Records to process below:
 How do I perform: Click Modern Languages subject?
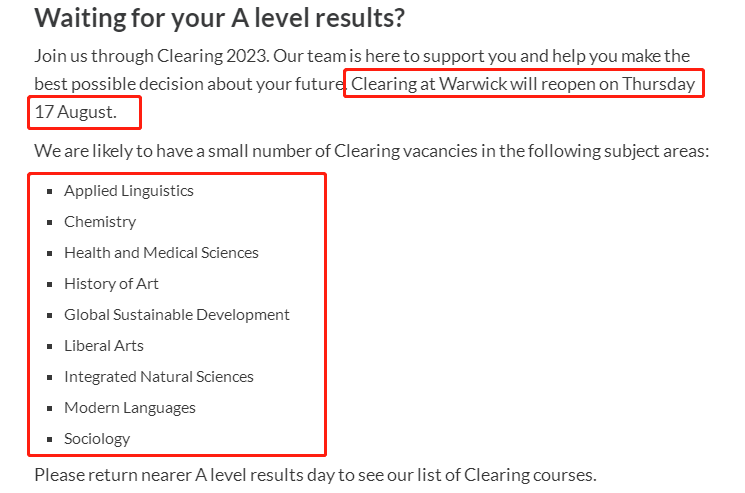click(130, 408)
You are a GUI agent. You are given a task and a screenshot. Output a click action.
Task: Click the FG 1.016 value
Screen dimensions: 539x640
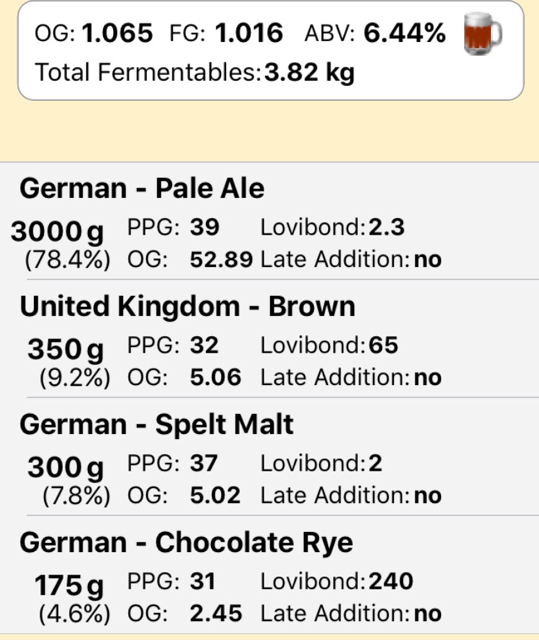(249, 33)
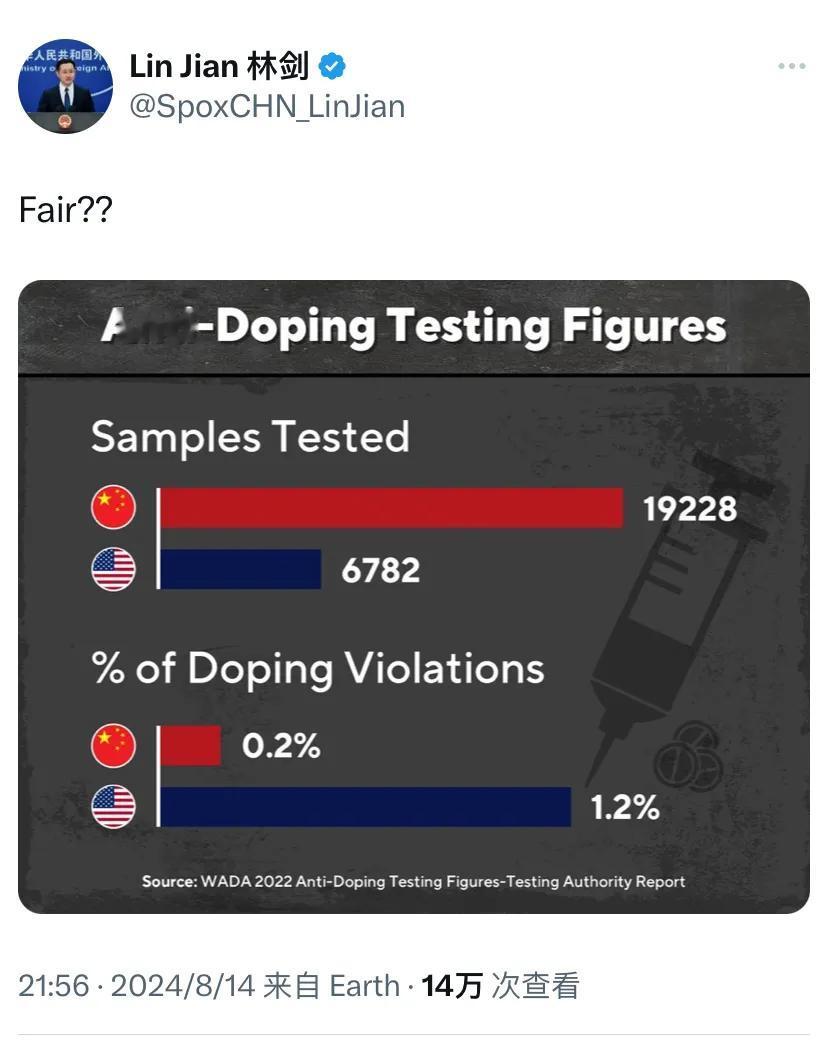This screenshot has height=1042, width=828.
Task: Click the display name Lin Jian 林剑
Action: pyautogui.click(x=219, y=67)
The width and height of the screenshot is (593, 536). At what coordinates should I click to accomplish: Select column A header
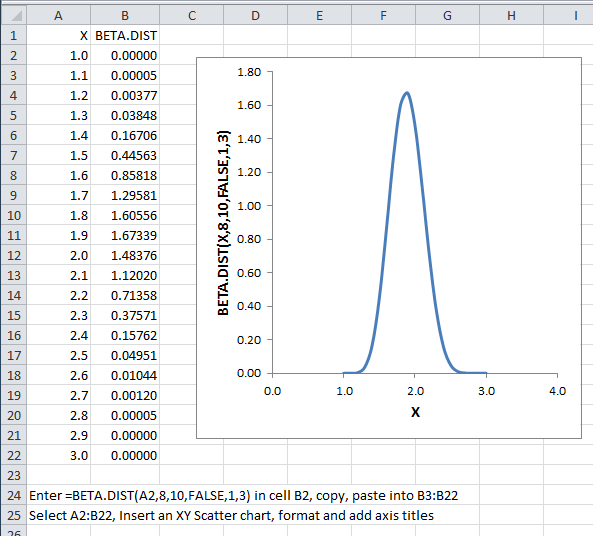click(58, 16)
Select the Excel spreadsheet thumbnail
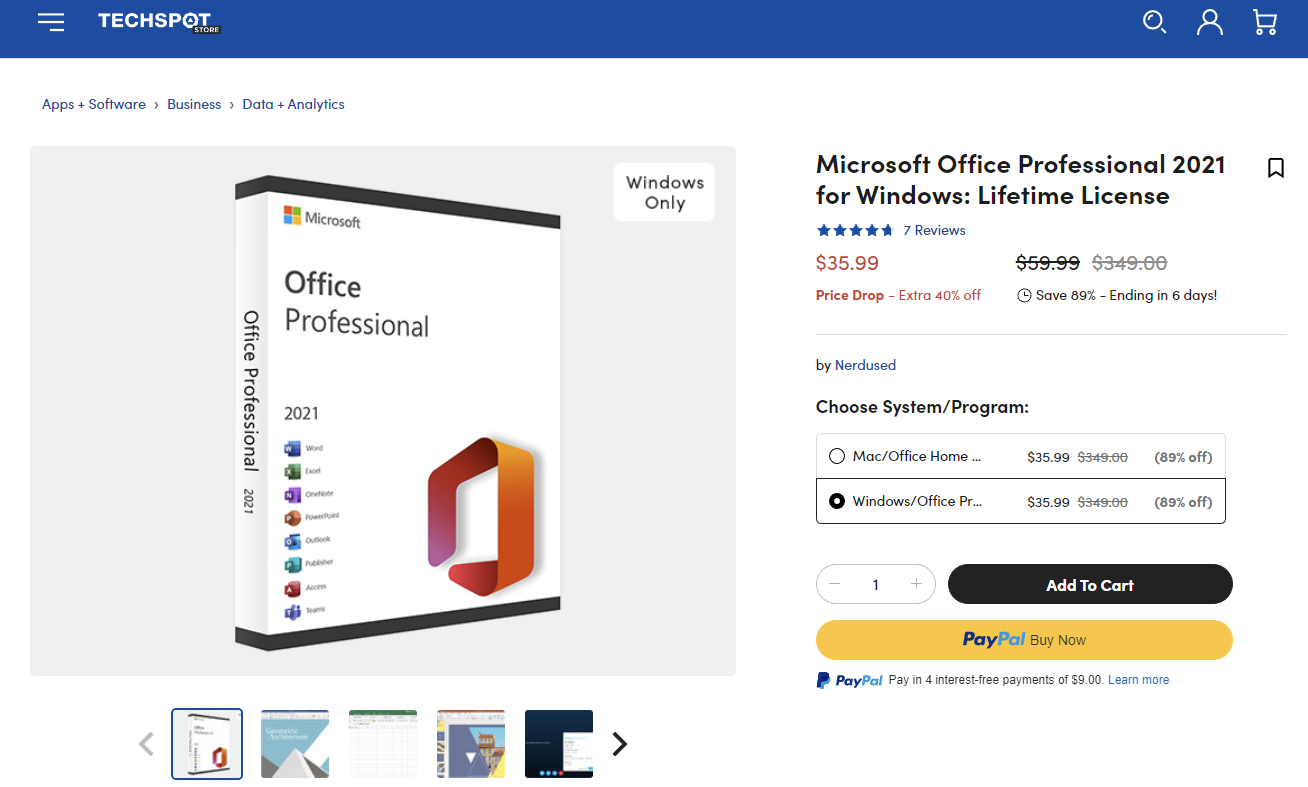Viewport: 1308px width, 787px height. coord(383,744)
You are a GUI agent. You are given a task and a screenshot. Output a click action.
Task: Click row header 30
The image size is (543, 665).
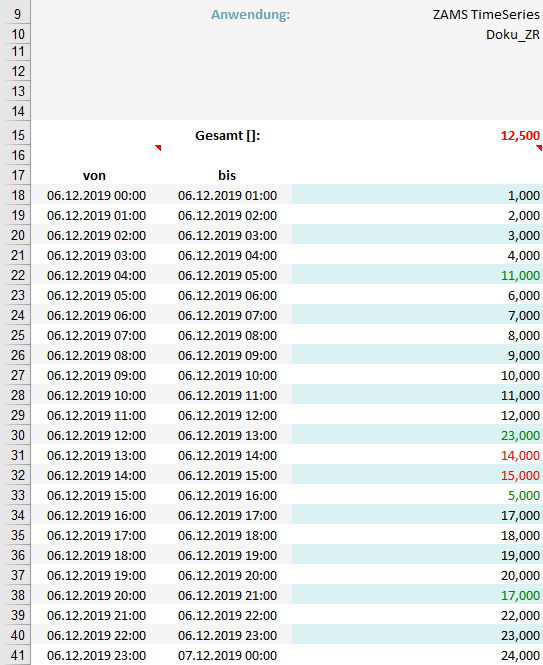(x=15, y=436)
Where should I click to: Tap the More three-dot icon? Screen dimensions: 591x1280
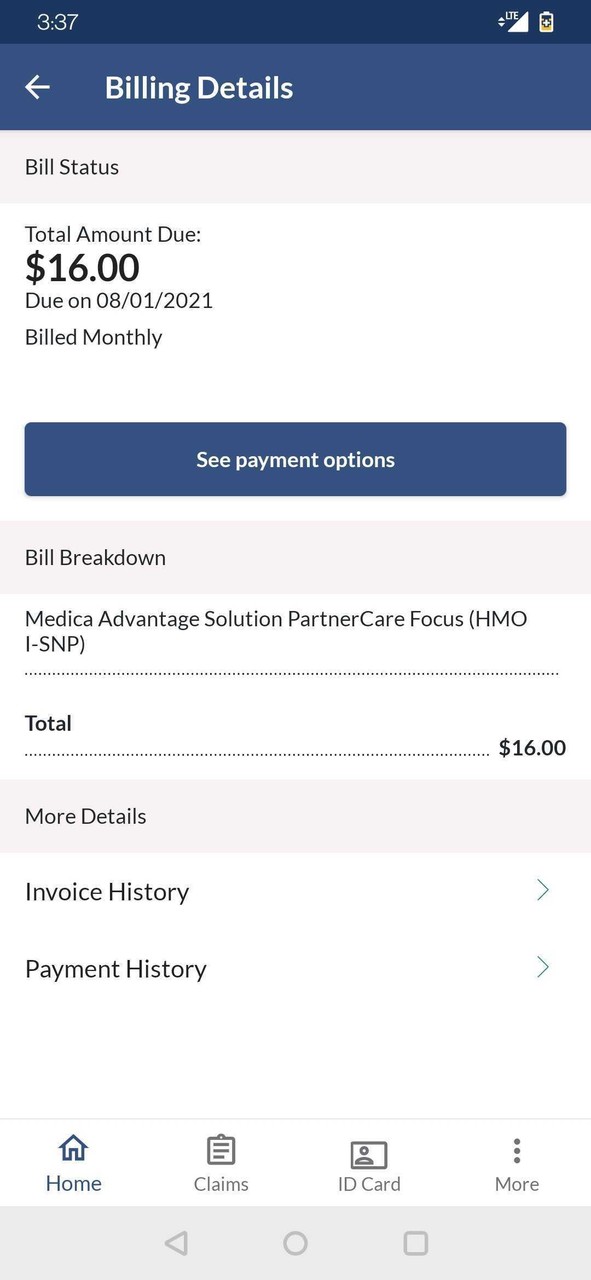(x=517, y=1151)
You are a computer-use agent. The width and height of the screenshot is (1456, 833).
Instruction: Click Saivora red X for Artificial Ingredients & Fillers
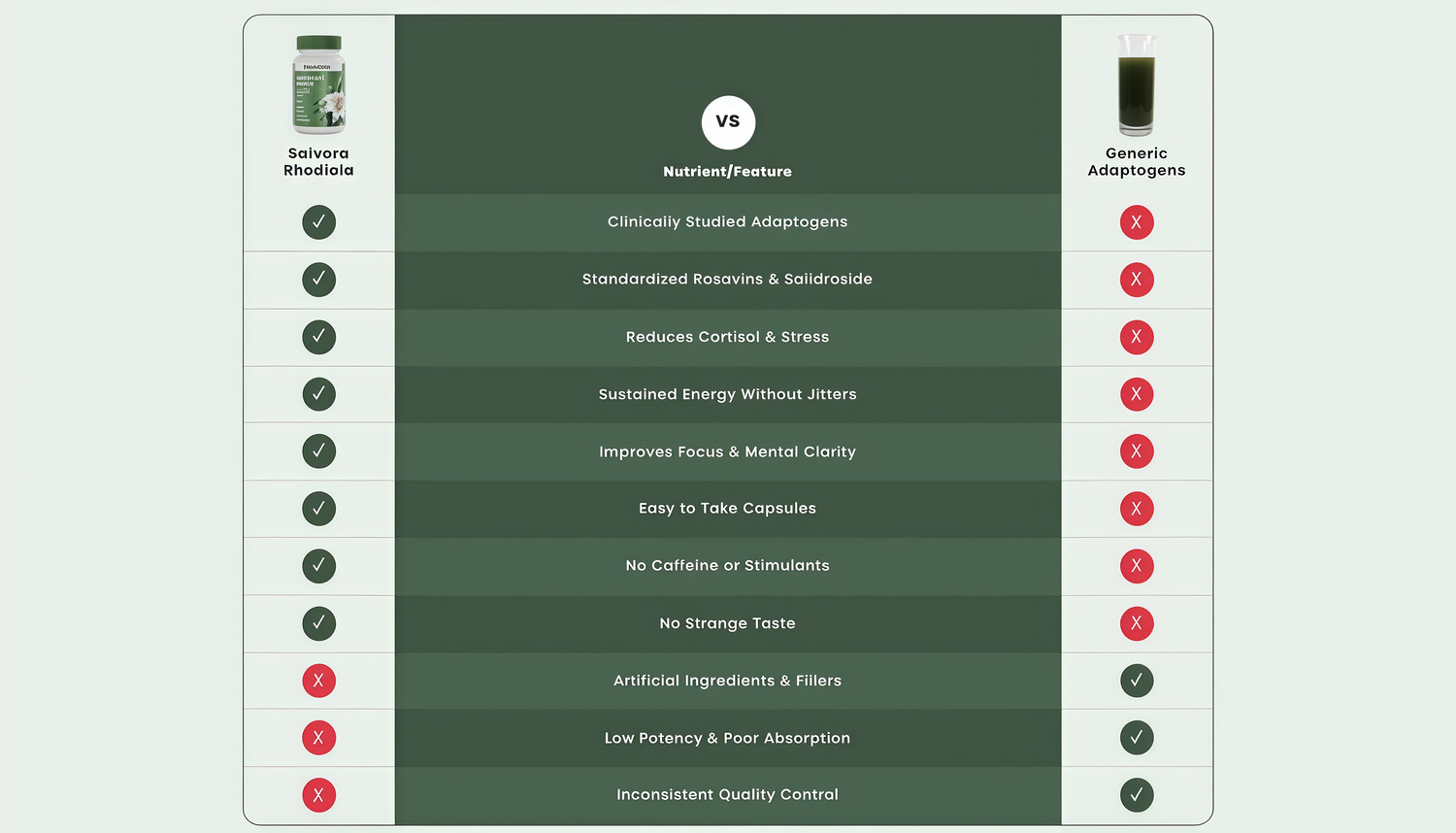[318, 681]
End of Records to process.
What the task requires:
The answer should hold every entry exactly as given and no pictures at all.

Result for this task:
 How do I perform: Click Modern Languages subject?
click(130, 408)
You are a GUI agent. You are given a task and a screenshot. Output a click action.
Task: Click the FG 1.016 value
Screen dimensions: 539x640
(249, 33)
This screenshot has height=1042, width=828.
Task: Click the display name Lin Jian 林剑
Action: pyautogui.click(x=219, y=67)
The width and height of the screenshot is (593, 536). At what coordinates should I click to accomplish: Select column A header
click(58, 16)
Select the Excel spreadsheet thumbnail
Viewport: 1308px width, 787px height. coord(383,744)
You are a GUI agent. You are given a task and a screenshot. Output a click action.
Task: Click row header 30
The image size is (543, 665).
(x=15, y=436)
Where should I click to: Tap the More three-dot icon? Screen dimensions: 591x1280
(x=517, y=1151)
You are a computer-use agent. The width and height of the screenshot is (1456, 833).
Instruction: Click Saivora red X for Artificial Ingredients & Fillers
[318, 681]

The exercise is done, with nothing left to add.